In order to get a list of the keys for a given dictionary, we can use the keys function:

keys(mus_musculus)
KeySet for a Dict{String, String} with 10 entries. Keys:
  "phylum"
  "vernacular"
  "family"
  "genus"
  "subgenus"
  "class"
  "order"
  "authority"
  "kingdom"
  "species"

This is a strange little object (a KeySet), which we can iterate over (and we will see what iteration is in a future module); to get it to a format we know, we can pass it through collect:

mus_keys = collect(keys(mus_musculus))
10-element Vector{String}:
 "phylum"
 "vernacular"
 "family"
 "genus"
 "subgenus"
 "class"
 "order"
 "authority"
 "kingdom"
 "species"

We can do the same thing with the values of a dictionary:

mus_values = collect(values(mus_musculus))
10-element Vector{String}:
 "Chordata"
 "House mouse"
 "Muridae"
 "Mus"
 "Mus"
 "Mammalia"
 "Rodentia"
 "L. 1758"
 "Animalia"
 "musculus"

An interesting little command is zip: we can use it to create a dictionary from two arrays, one with the keys and one with the values:

mus_zip = Dict(zip(mus_keys, mus_values))
Dict{String, String} with 10 entries:
  "phylum" => "Chordata"
  "vernacular" => "House mouse"
  "family" => "Muridae"
  "genus" => "Mus"
  "subgenus" => "Mus"
  "class" => "Mammalia"
  "order" => "Rodentia"
  "authority" => "L. 1758"
  "kingdom" => "Animalia"
  "species" => "musculus"
Of course, this assumes that the keys and the values are in the correct order, because there is no way for Julia to know which value should be associated to each key.

The final data structure related to dictionaries is the Pair`. A pair associates one key to one value:

pair_one_two = 1 => 2
1 => 2

We can use a different notation as well:

pair_one_two_take_2 = Pair(1,2)
1 => 2

The elements of a pair can be accessed using first and last:

first(pair_one_two)
1
last(pair_one_two)
2

Why are we talking about pairs here?

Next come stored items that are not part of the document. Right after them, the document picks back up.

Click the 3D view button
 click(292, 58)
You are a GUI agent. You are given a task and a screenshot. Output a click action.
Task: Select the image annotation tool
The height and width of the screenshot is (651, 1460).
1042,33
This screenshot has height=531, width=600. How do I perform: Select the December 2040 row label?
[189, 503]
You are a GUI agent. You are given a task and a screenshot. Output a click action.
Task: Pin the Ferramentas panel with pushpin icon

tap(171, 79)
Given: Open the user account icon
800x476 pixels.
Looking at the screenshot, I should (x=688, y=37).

Because dictionaries are simply a series of pairs wearing a trench coat:

eltype(collect(mus_musculus))
Pair{String, String}

We can collect a dictionary into a vector of Pair, but more importantly, we can create a dictionary from a vector of pairs. This is, indeed, what we have done when we created the mus_musculus variable.

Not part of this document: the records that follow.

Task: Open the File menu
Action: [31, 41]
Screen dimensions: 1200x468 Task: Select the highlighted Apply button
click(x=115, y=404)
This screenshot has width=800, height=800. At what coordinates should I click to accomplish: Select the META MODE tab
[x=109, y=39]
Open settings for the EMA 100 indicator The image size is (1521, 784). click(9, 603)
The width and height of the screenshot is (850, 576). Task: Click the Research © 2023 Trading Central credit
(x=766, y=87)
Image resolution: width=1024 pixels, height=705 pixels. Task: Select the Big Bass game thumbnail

A final noteworthy information is that we can expand dictionaries, by adding keys:

mus_musculus["IUCN"] = "least concern"
"least concern"

This is also more properly expressed as:

setindex!(mus_musculus, "IUCN", "least concern")
Dict{String, String} with 12 entries:
  "family" => "Muridae"
  "subgenus" => "Mus"
  "genus" => "Mus"
  "least concern" => "IUCN"
  "vernacular" => "House mouse"
  "IUCN" => "least concern"
  "class" => "Mammalia"
  "kingdom" => "Animalia"
  "species" => "musculus"
  "phylum" => "Chordata"
  "authority" => "L. 1758"
  "order" => "Rodentia"

And we can, similarly, remove information from a dictionary:

delete!(mus_musculus, "subgenus")
Dict{String, String} with 11 entries:
  "family" => "Muridae"
  "genus" => "Mus"
  "least concern" => "IUCN"
  "vernacular" => "House mouse"
  "IUCN" => "least concern"
  "class" => "Mammalia"
  "kingdom" => "Animalia"
  "species" => "musculus"
  "phylum" => "Chordata"
  "authority" => "L. 1758"
  "order" => "Rodentia"

Note that this function does not throw an exception if we try to delete a key that does not exist. If we want to delete a key but keep track of its value, the right function to use is pop!:

mus_iucn_status = pop!(mus_musculus, "IUCN", nothing)
"least concern"

This will remove the key from the dictionary, but save the value to a variable. The third argument specifies what should be returned if the key doesn’t exist, in order to avoid an exception:

pop!(mus_musculus, "IUCN", nothing)

In summary, pairs and dictionaries are extremely useful data structures when there is a need to associate a value with a more memorable name. They have a lot of uses when, for example, storing the parameters of a model, or reading JSON files.